1104 (Lack of) correlation between carboplatin (CBDCA) dose and treatment outcome in squamous cell bronchogenic carcinoma (NSCLC)

Abstract

In a prospective study 160 untreated patients with clinical stage IIIb and IV NSCLC were randomized to receive vindesin-mitomycin C-cisplatin or vindesin-mitomycin C—CBDCA (at fixed dose of 500 mgsqm). The drug free interval was 4 wks and patients were supposed to receive 6–8 cycles. CBDCA group obtained an response rate of 38% with median survival 6.2 mo. and experienced relatively mild toxicity. Received dose intensity (DI) for CBOCA was calculated to be 91% of planned DI. The treatment outcome was analyzed by the influence of CBDCA DI in respect of optimal individual dose calculated by Egorin, Calvert and Chatelut (ESMO Lisbon) formulas. Coefficients of variation between the dose of CBDCA based on body surface area and individual dose obtained by Calvert and Egorin formula were 30 and 40% respectively.
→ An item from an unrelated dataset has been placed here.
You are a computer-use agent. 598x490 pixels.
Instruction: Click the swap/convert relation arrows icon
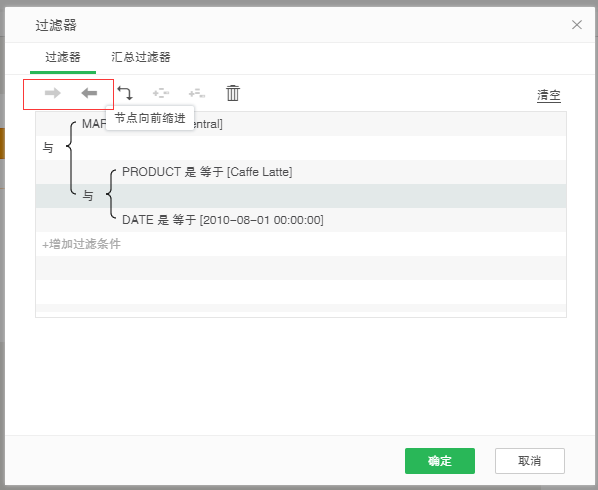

Patients with PD received approximately 15% less of optimal dose compared to the patients with CR only, but small numbers of CRs do not allow firm conclusion. Due to broad range of pretreatment platelet count, Calvert formula might not be suitable for optimal dose finding in NSCLC patients. It is concluded that DI-outcome correlations are not consistent for CBDCA in NSCLC. It is of questionable value to test this hypothesis in a prospective manner due to lack of sensitivity of NSCLC to chemotherapy agents available.